Há casos de pacientes com SC com realce inespecífico de estruturas labirínticas em T1 na RNM. Estudos de tomografia (TC) de emissão de pósitrons mostraram resultados encorajadores. Os testes laboratoriais – os quais são úteis para excluir outras causas – podem evidenciar sinais de inflamação crônica como anemia, leucocitose, trombocitose, aumento dos marcadores inflamatórios, como velocidade de hemossedimentação (VHS) e proteína C-reativa (PCR). O rastreamento de vasculites em pacientes com acometimento de olhos e ouvidos é razoável, mas não há dados que sustentem essa prática.

 

Manejo

 

O manejo depende da extensão da SC e do envolvimento de órgãos. A ceratite e outras doenças oculares inflamatórias isoladas de câmaras anteriores são altamente responsivas aos glicocorticoides (GC) tópicos combinados com agentes midriáticos. Doença refratária, doença inflamatória ocular de câmaras posteriores, patologia do ouvido interno e vasculite são indicações para o tratamento com terapia imunossupressora sistêmica.

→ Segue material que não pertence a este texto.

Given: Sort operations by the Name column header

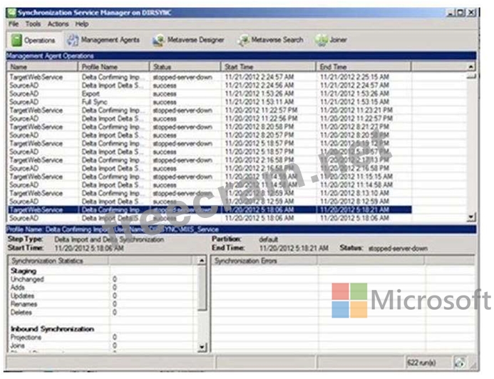Looking at the screenshot, I should click(x=42, y=66).

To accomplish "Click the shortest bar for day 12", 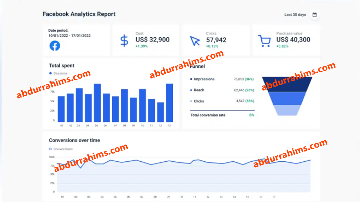I will pos(160,112).
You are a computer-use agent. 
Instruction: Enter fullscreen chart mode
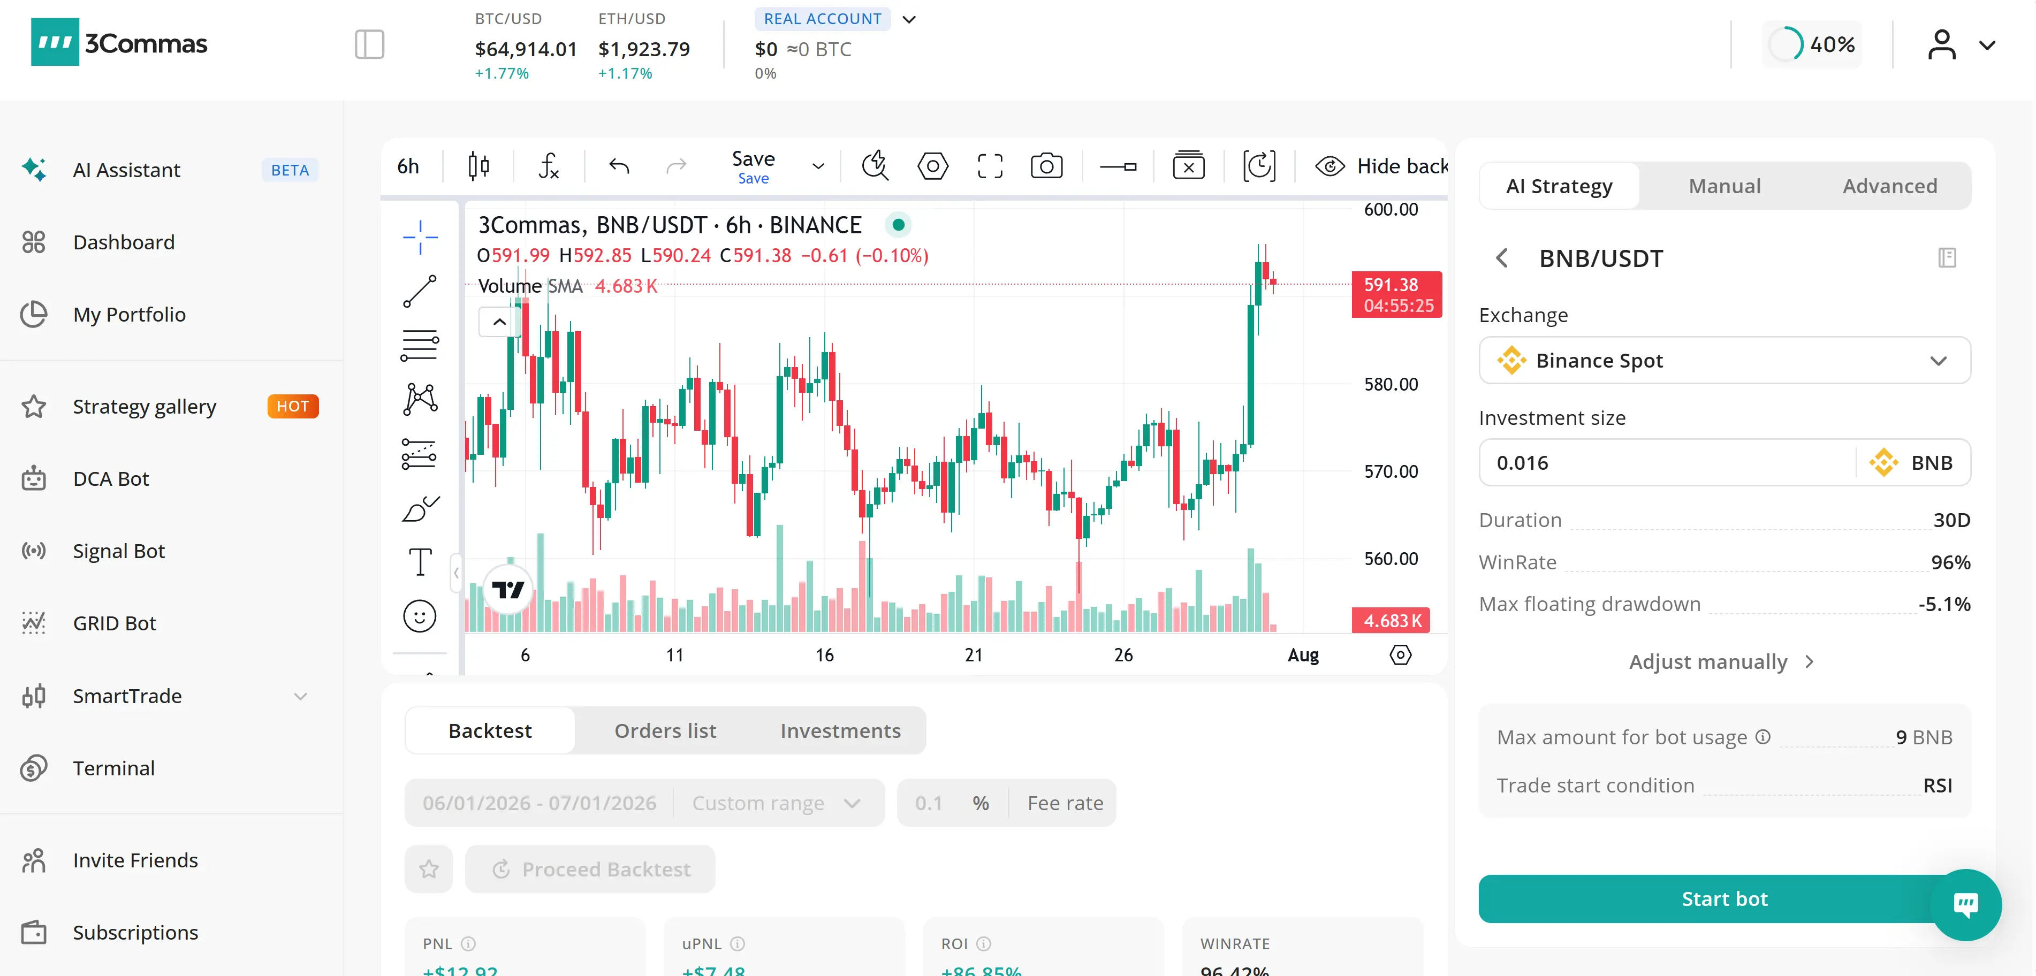990,167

Não há estudos controlados dos tratamentos dos indivíduos com SC. O início rápido de doses elevadas de glicocorticoides tem sido amplamente aceito como o tratamento padrão. Recomenda-se o uso de prednisona, 1mg/kg/dia, até a melhora da acuidade auditiva, que ocorre tipicamente com 2 semanas e, em seguida, os glicocorticoides com dose reduzida ao longo de 3-6 meses.

Apesar da boa resposta inicial, as recidivas podem levar à perda permanente da audição. Foram realizados diversos estudos abertos e retrospectivos, os quais sugeriram benefícios de metotrexato (MTX) como terapia de manutenção em pacientes com resposta a doses elevadas de corticosteroides.

De acordo com estudo de Matteson e colaboradores, 11 de 17 (65%) pacientes tratados com MTX tiveram benefício. No entanto, a eficácia do MTX é questionável. Um estudo mais aprofundado, randomizado e controlado (RCT) de 65 pacientes que haviam respondido à prednisona não mostrou maior preservação da audição com MTX. Outras terapias poupadores de corticosteroides, incluindo ciclofosfamida, azatioprina (AZA), leflunomida e tacrolimus, foram relatadas em casos isolados e podem ser consideradas, ainda que a sua eficácia seja incerta.

O rituximabe foi eficaz na melhora da audição e dos sintomas vestibulares. O uso de implantes cocleares tem se mostrado benéfico em pacientes com perda auditiva em estágio final de SC. Não há estudos para orientar o tratamento da vasculite da SC. O tratamento inicial é com doses elevadas de glicocorticoides (tipicamente, prednisona, 1mg/kg/dia) durante 4 semanas, com diminuição da dose ao longo de 4-6 meses.

Em situações de risco de vida ou insuficiência de órgãos, o uso de metilprednisolona, 1g durante 3 dias, bem como a utilização concomitante de ciclofosfamida podem ser considerados. Como foi mostrado na arterite de Takayasu, MTX ou AZA podem ser escolhas apropriadas.

O tocilizumab demonstrou-se eficaz em paciente do sexo masculino com aortite que não era responsiva a várias outras medicações; a terapia imunossupressora pode ser necessária em caso de isquemia aguda ou crônica. Esse tratamento, no entanto, deve ser reservado para lesões cicatrizadas e iniciado apenas quando a atividade da doença é controlada.

 

 

Referências

 

1-1-Singer O. Cogan and Behcet Syndromes. Rheuma Diseases North America 41 (2015): 75-91.